This application is based upon and claims the benefit of priority of the prior Japanese Patent Application No. 2013-011490, filed on Jan. 24, 2013, the entire contents of which are incorporated herein by reference.
The embodiment discussed herein is related to a technique of controlling power consumption of an information processing apparatus including a power supply device.
Some information processing apparatuses typified by computers include a plurality of power supply devices. In an information processing apparatus including a plurality of processing modules that may be caused to operate individually, power consumption varies with the number of processing modules which are caused to operate. Thus, in the information processing apparatus including the plurality of processing modules, a plurality of power supply devices are included. Examples of the processing modules include a server blade, a system board, and an input/output (IO) unit.
In many of information processing apparatuses including a plurality of power supply devices, power consumed by processing modules which are operating is monitored, and a combination (the number) of power supply devices which are to be caused to supply power among the plurality of power supply devices is determined in accordance with the monitoring result. This is for the purpose of supplying power to be used while maintaining high conversion efficiency of the power supply devices. Maintaining high conversion efficiency also enables suppression of power consumption of the entire information processing apparatus.
In a power supply device, there is provided an overcurrent protection function for suppressing occurrence of overcurrent so that the power supply device itself, or a load to which power is supplied is not damaged.
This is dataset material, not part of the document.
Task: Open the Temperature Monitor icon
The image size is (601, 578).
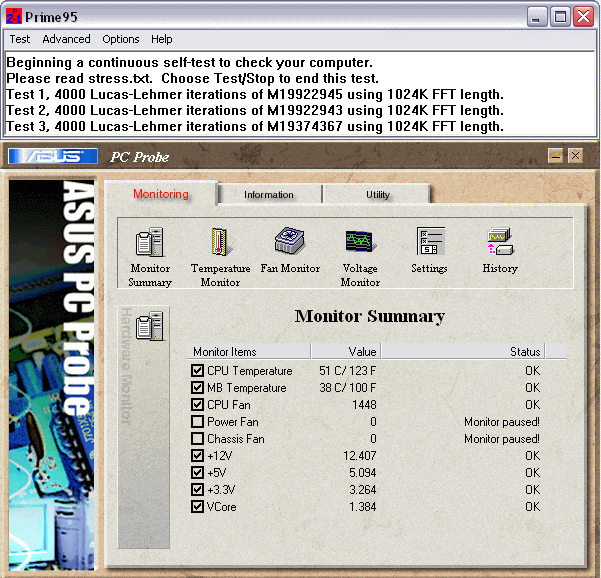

When a current regarded as a current that is causing overcurrent flows, this overcurrent protection function limits the amount of current to be output and reduces an output voltage.
Electronic components, such as a central processing unit (CPU) and a semiconductor memory that are installed in a processing module, are being designed to operate at low voltages. With this design for lower voltages, the tolerance of electronic components to variations in voltage becomes smaller. For this reason, a reduction in the output voltage in the power supply device may cause an electronic component to malfunction. Malfunction of an electronic component will cause a system failure. Because of this, it is very important to suppress occurrence of overcurrent in the power supply device.
In the information processing apparatus including a plurality of power supply devices, a management device installed in the information processing apparatus controls power supply. The management device typically monitors power consumed by processing modules which are operating, and determines, in accordance with the monitoring result, a combination of power supply devices which are to be caused to supply power among the plurality of power supply devices. When a combination of power supply devices which are to be caused to supply power is determined in accordance with actually consumed power, high conversion efficiency of the power supply devices may be maintained.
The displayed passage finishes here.